Currently the Critter Nation is on sale; when its not there's about a 90$ difference, and I probably couldn't get the DCN before the sale stops, sadly. :-/


----------



## CosmicKat62 (Nov 24, 2014)

Ratloved said:


> I am not 100% but I believe it is the same cage, only marketed under different name for petsmart.


I think you're right- that's what this link says... https://www.reddit.com/r/RATS/comments/36qq35/petsmarts_all_living_things_multi_level_the_cage/

Thank for pointing it out.


----------



## Verucasdad (Aug 31, 2015)

I have this cage and it has a curved top. It was easy to assemble and the wheels make it easy to scoot around. I got mine at PetSmart and they matched their online price because in-store was more expensive. My two little ones LOVE it. The ramps are a little slippery, but they got around that by climbing.

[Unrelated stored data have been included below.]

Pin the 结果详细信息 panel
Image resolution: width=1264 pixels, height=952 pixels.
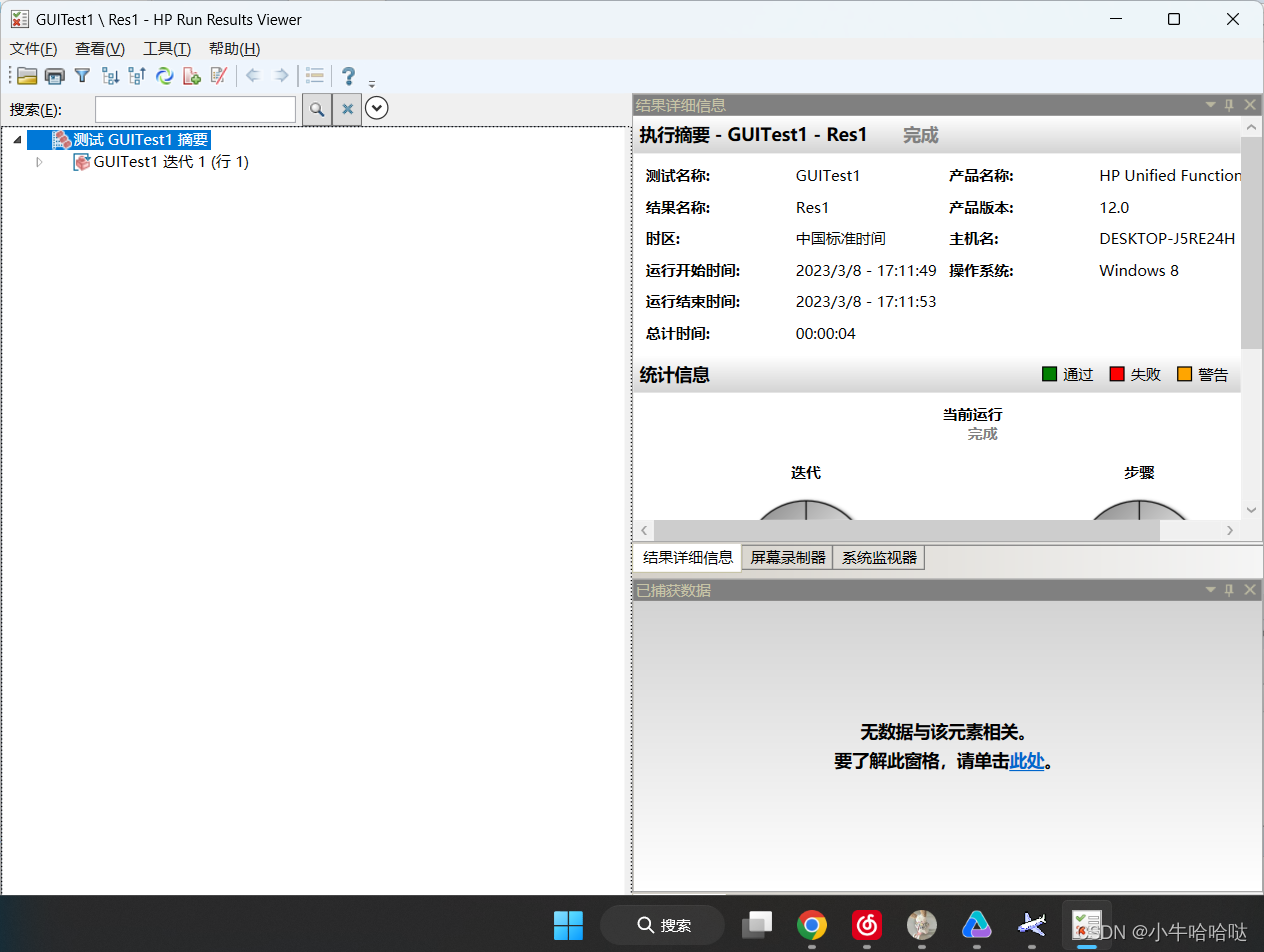pyautogui.click(x=1228, y=104)
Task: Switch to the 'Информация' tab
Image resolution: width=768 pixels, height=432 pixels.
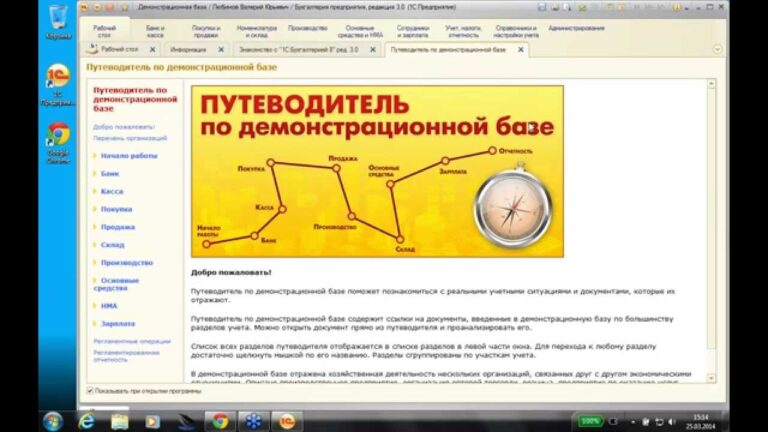Action: tap(188, 49)
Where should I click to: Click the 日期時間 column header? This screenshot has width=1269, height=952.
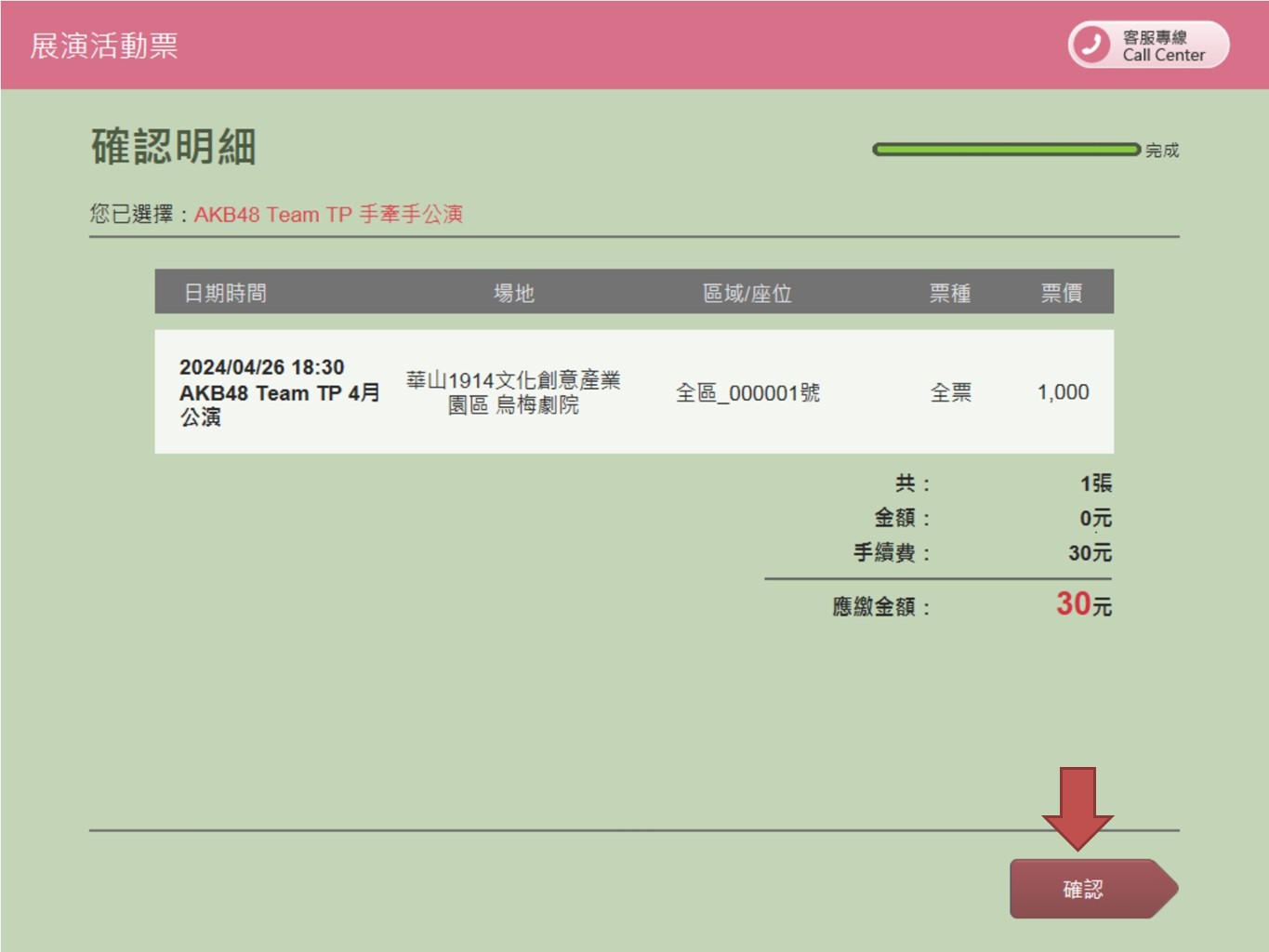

Two doors on the side and two BIG doors on one end make it easy to clean IMHO.


----------



## Love My Rats (Sep 3, 2015)

I love this cage , I have Summer and Breezy in this cage and it's a very sturdy cage , well worthe the price I also have a critter nation cage they both look but the Living World cage is a better buy , the critter nation cage is not as sturdy


----------



## Gri (Nov 6, 2015)

I bought my single cn at 1800petsupplys website for 104 i would defenitly recomend it because they seem to always have sales and a ton of cupons to use, tbh i thought the website was fishy but i got every thing in one pice and the lady was very friendly when i spoke with them on the phone to verify my adress n stuff


----------



## artgecko (Nov 26, 2013)

yeah...it's about $90 more than the DCN right now. and normally, the DCN sells on amazon for less than that (around $220). I'd suggest what I did to get my first DCN. Ask for amazon gift cards for Christmas, etc. then use them when purchasing to help with the cost. I had about $90 in giftcards the last time I ordered a DCN from Amazon and it worked great.


----------